▶ **WORK REQUIRED**: Your answer should consist of every line from the records that holds the string "agent".

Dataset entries

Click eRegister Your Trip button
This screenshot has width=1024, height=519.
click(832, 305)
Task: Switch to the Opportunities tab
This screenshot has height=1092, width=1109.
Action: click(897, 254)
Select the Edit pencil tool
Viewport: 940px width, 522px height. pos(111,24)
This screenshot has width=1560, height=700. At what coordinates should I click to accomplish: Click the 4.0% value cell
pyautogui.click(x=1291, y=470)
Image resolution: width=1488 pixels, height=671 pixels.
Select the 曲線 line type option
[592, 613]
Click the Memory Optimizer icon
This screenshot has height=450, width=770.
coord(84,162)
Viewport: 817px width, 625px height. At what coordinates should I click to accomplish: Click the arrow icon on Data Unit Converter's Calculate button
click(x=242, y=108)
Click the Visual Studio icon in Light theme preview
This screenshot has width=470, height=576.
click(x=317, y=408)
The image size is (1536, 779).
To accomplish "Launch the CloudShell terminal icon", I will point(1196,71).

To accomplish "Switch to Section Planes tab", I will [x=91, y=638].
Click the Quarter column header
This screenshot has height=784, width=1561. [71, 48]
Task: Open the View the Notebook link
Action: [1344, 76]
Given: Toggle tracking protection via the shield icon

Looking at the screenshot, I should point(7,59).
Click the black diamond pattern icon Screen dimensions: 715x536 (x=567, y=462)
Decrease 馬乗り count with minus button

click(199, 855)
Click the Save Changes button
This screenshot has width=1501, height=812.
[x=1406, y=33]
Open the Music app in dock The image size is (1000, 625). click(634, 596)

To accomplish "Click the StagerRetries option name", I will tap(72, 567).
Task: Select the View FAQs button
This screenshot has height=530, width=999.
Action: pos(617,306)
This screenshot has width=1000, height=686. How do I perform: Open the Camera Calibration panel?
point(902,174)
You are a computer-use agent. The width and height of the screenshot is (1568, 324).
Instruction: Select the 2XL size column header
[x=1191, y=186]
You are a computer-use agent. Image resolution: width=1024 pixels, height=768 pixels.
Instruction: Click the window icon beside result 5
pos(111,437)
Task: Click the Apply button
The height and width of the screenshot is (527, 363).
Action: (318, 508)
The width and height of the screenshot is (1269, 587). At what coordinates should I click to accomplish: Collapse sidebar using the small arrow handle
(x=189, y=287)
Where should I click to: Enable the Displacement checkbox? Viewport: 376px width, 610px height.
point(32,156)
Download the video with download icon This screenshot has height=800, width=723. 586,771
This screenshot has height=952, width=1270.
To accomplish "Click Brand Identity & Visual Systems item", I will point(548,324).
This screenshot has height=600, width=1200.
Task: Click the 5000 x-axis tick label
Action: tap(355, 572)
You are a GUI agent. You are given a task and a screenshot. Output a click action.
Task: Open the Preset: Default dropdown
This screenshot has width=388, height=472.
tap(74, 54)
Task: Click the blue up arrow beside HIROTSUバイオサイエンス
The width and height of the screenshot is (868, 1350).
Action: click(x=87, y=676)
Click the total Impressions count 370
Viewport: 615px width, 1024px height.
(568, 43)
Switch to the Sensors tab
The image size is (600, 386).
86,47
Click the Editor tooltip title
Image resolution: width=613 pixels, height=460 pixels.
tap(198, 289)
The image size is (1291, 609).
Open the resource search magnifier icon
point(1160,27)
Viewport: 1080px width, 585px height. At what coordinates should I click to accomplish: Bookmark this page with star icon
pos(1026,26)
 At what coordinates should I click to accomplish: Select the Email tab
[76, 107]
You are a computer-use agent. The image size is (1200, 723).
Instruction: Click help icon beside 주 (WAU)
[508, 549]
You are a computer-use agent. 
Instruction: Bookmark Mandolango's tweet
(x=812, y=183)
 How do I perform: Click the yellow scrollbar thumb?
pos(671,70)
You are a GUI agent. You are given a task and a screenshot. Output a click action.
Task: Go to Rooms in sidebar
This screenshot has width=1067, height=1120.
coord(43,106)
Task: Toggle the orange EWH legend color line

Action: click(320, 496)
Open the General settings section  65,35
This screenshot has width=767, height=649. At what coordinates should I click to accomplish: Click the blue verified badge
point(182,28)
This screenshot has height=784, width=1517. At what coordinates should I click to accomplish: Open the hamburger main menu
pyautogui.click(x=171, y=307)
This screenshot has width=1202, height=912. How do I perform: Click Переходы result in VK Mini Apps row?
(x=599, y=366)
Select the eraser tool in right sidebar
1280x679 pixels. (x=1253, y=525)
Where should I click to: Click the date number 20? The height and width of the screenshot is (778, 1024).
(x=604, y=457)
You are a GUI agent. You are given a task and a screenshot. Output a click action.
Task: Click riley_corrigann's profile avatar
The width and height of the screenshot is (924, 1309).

▶ **RESPONSE**:
You are a computer-use agent. The width and height of the screenshot is (1568, 324).
You are a computer-use agent. Image resolution: width=1024 pixels, height=768 pixels.
You are a GUI agent. You are given a task and a screenshot. Output a click action.
You are a computer-use agent. The image size is (1200, 723).
You are a computer-use agent. 
You are a GUI agent. You are given a task and a screenshot. Output a click action.
You are a GUI agent. You are given a task and a screenshot. Output a click action.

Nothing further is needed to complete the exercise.